▶ WHAT TO WORK ON:
Copy the material below exactly, from the line containing "636x429 pixels. Task: Click" through its last line, and leave out the pictures.

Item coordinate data
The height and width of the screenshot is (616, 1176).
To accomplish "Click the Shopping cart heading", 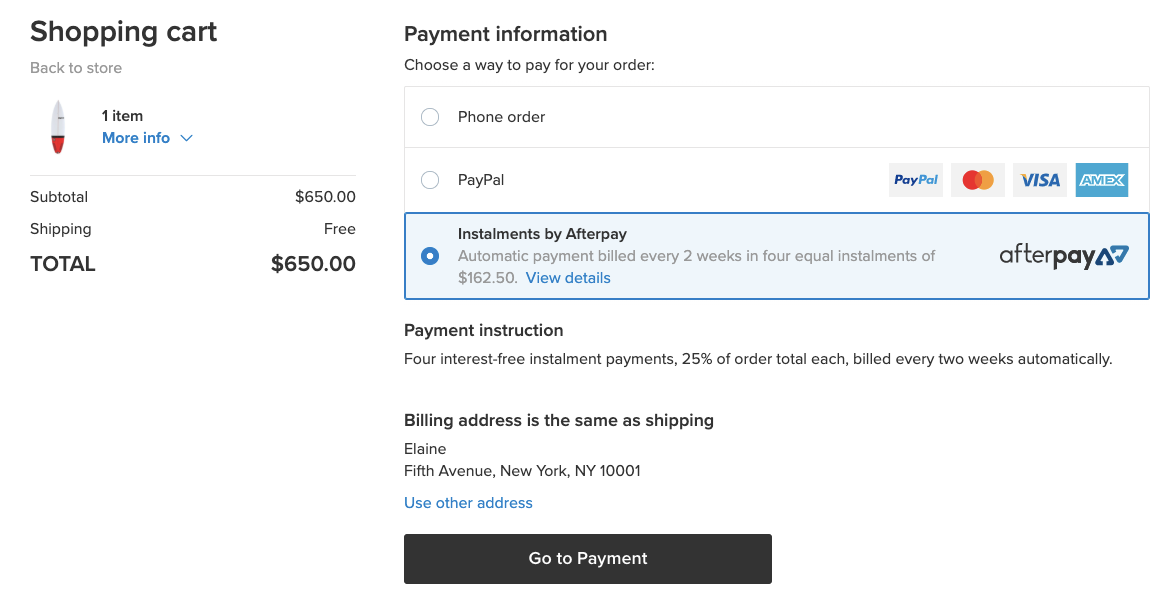I will tap(123, 32).
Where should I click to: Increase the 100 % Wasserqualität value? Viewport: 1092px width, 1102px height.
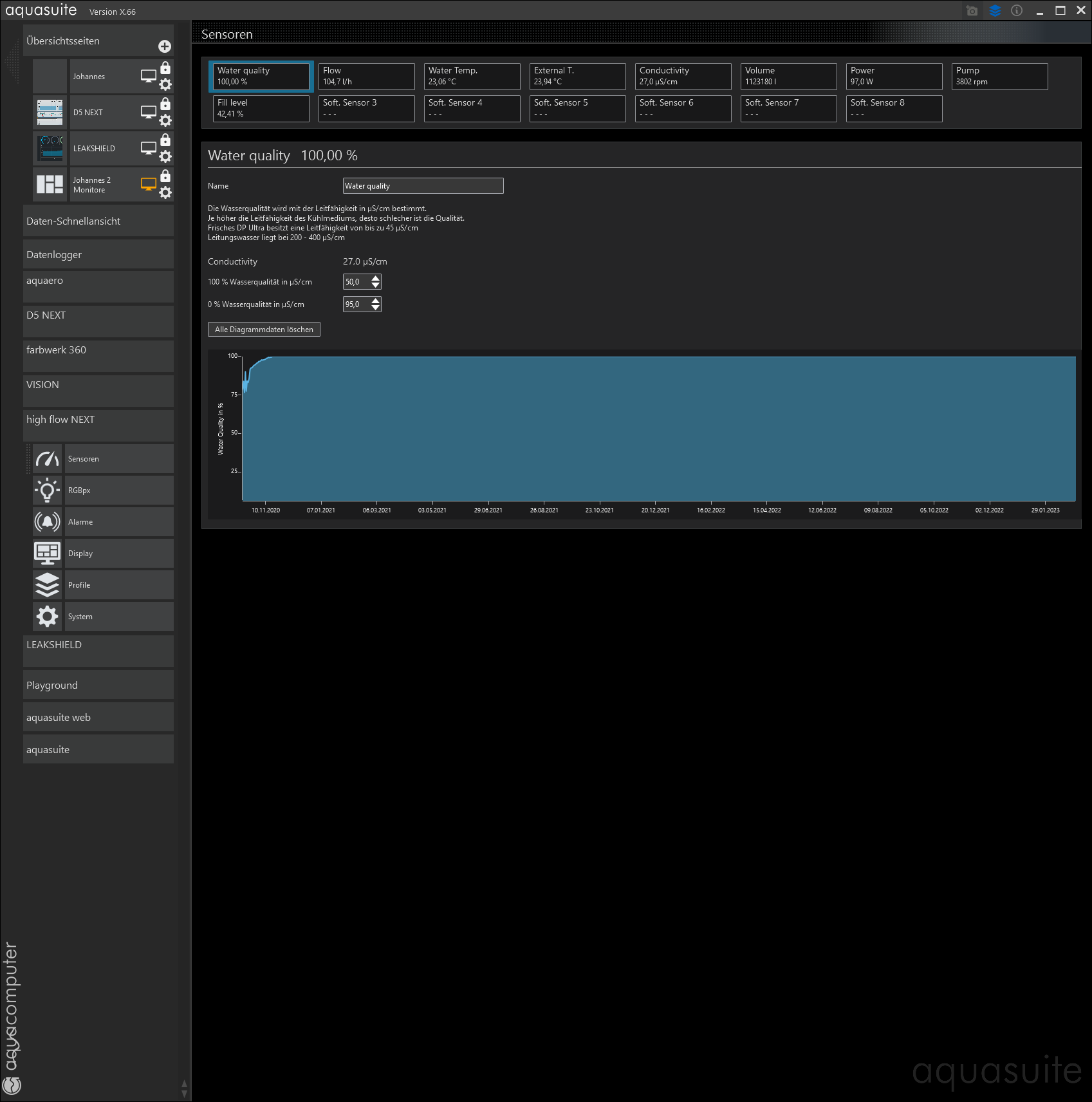pos(376,278)
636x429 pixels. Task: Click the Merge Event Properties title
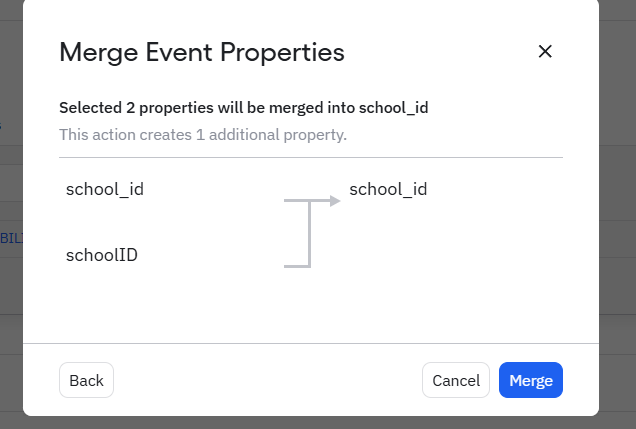(202, 52)
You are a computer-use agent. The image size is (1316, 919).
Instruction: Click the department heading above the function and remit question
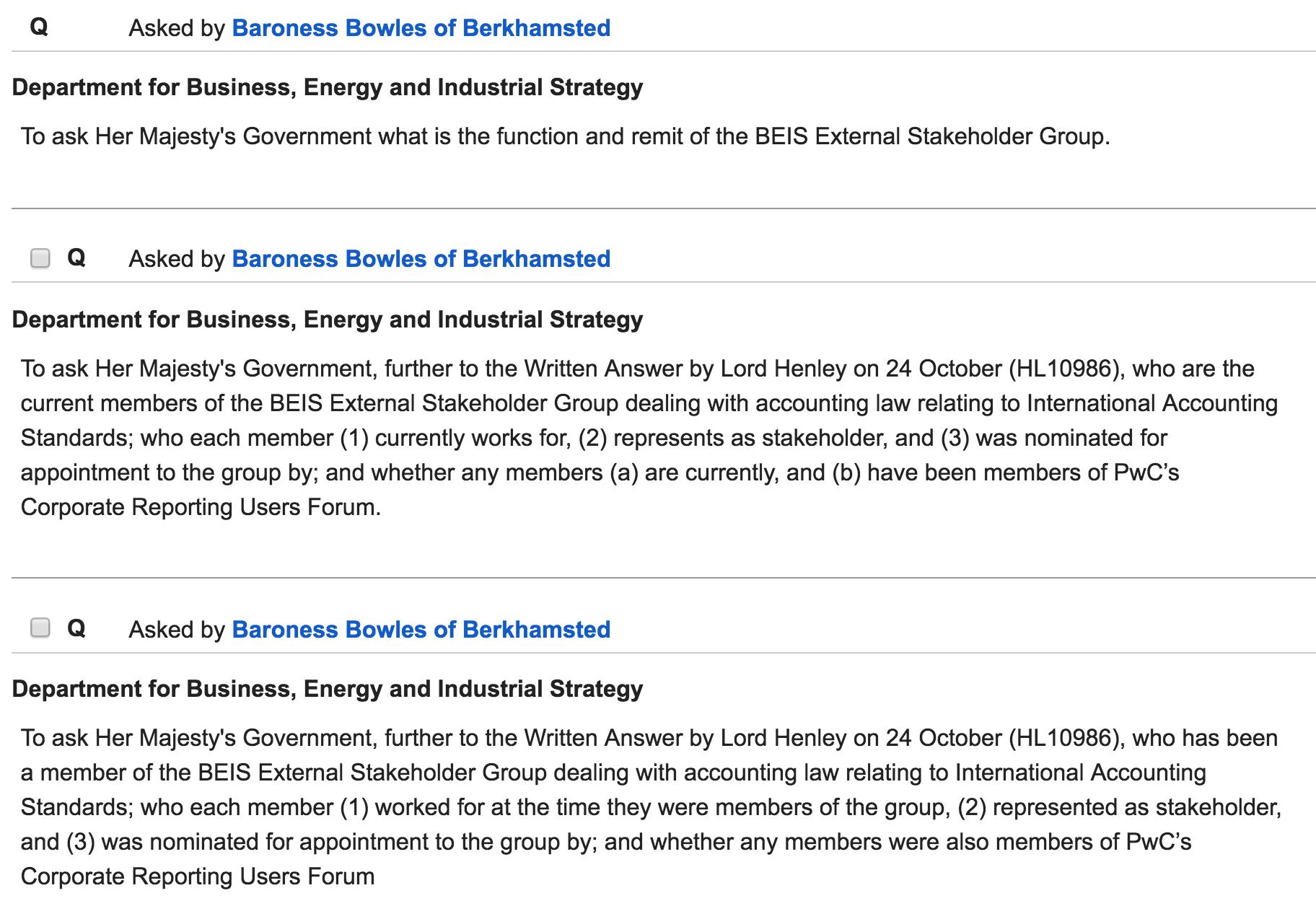(328, 87)
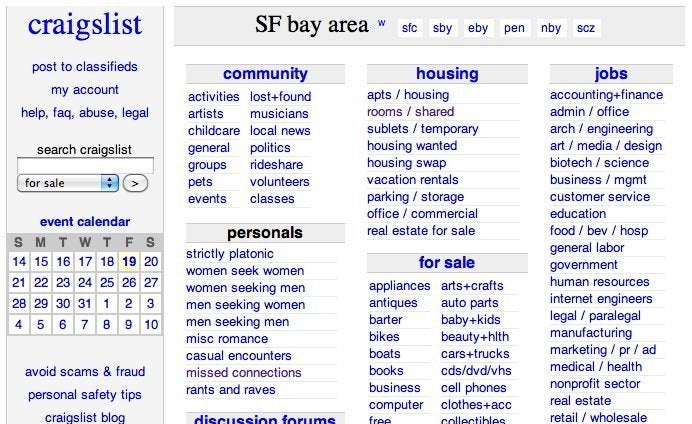View internet engineers job listings

tap(600, 299)
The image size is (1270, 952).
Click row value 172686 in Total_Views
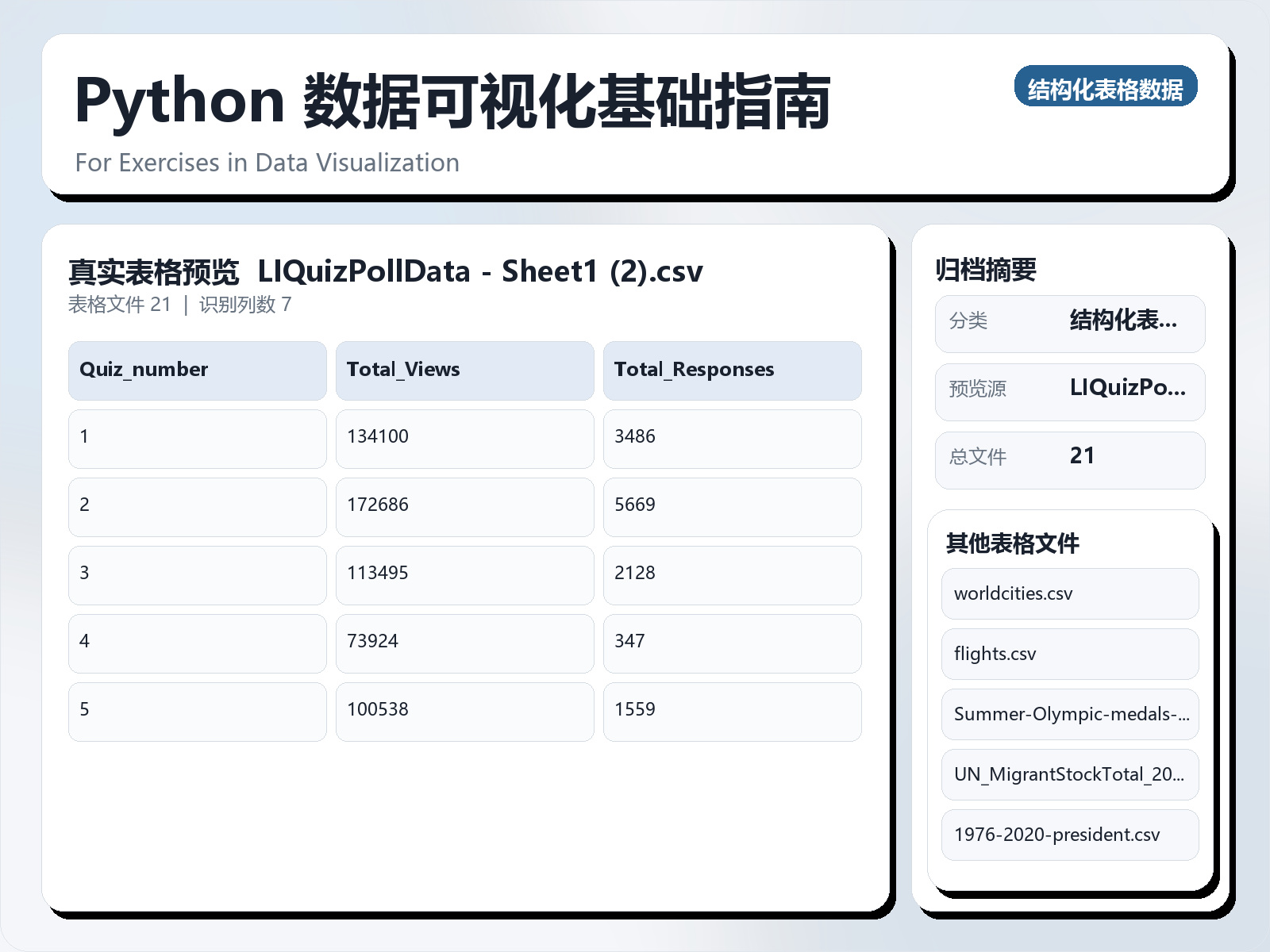[x=465, y=506]
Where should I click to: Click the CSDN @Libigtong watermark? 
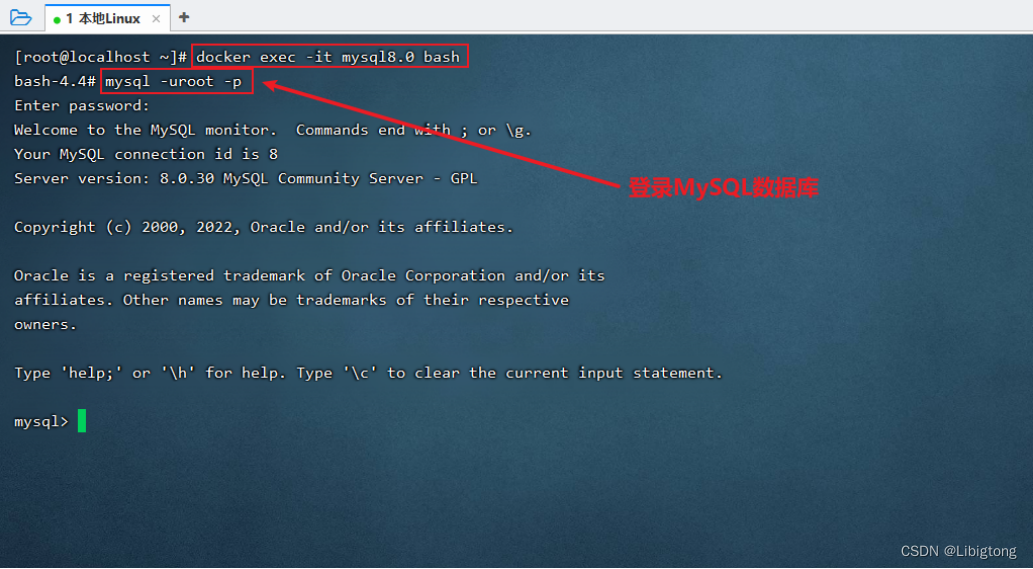point(958,551)
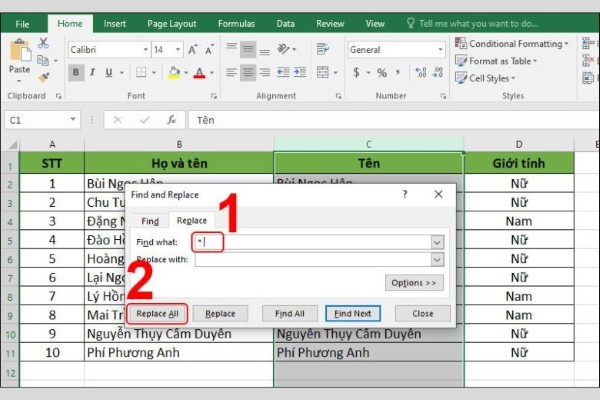Switch to the Find tab in dialog
This screenshot has height=400, width=600.
(x=150, y=220)
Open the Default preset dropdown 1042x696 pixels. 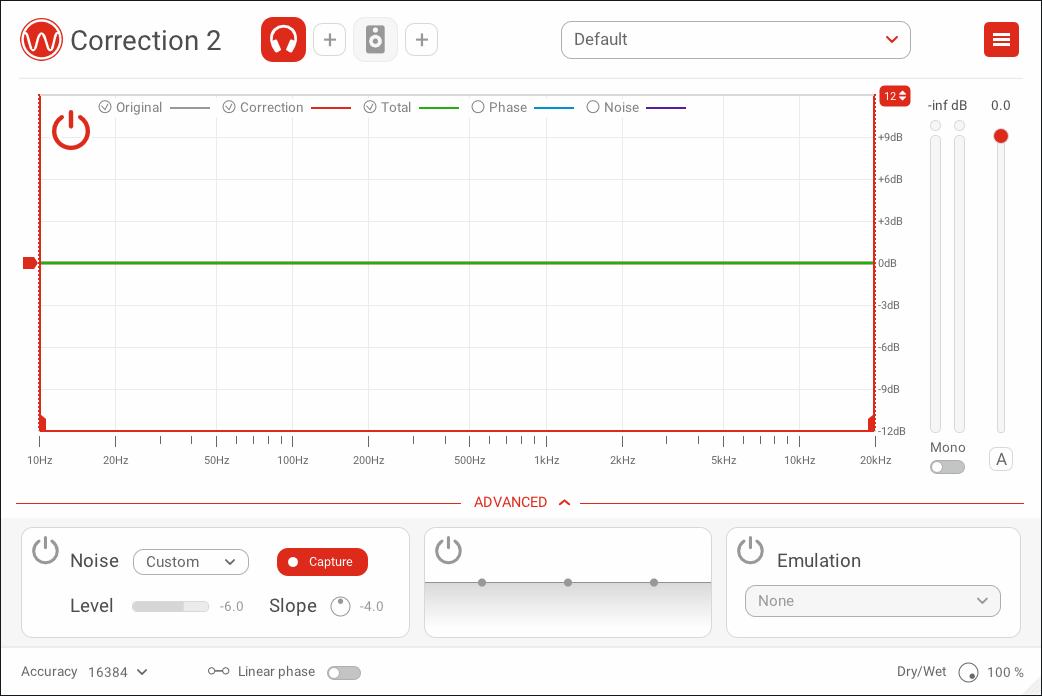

▶ PROBLEM SOLUTION:
636x429 pixels. Task: Click the Merge Event Properties title
(202, 52)
You are a computer-use agent. The image size is (1316, 919).
Instruction: Click the department heading above the function and remit question
(328, 87)
View internet engineers job listings

tap(600, 299)
The image size is (1270, 952).
Click row value 172686 in Total_Views
[x=465, y=506]
Where should I click to: Click the CSDN @Libigtong watermark? 
point(958,551)
Switch to the Find tab in dialog
This screenshot has height=400, width=600.
(x=150, y=220)
Open the Default preset dropdown 1042x696 pixels. 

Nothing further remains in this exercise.